_PROBLEM DESCRIPTION_.
Write out the lines word for word, starting with the line that contains "You are a computer-use" and stopping after the line that contains "pos(179,83)".

_RECORDS TO USE_.
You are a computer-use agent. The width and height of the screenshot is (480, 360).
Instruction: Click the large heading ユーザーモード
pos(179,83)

--

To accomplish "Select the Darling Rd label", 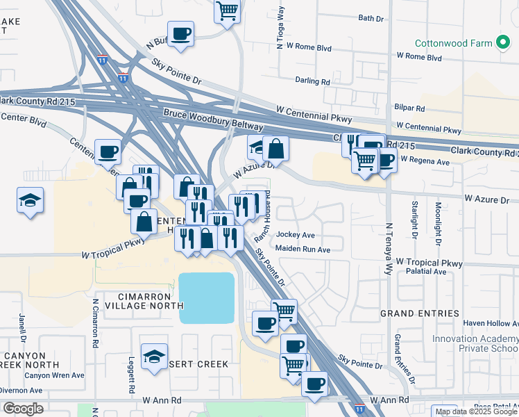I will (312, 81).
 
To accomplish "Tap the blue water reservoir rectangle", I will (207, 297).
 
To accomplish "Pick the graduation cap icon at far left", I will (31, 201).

_FINISHED EXERCISE_.
You are a computer-use agent. The width and height of the screenshot is (480, 360).
Instruction: Click the large heading ユーザーモード
pos(179,83)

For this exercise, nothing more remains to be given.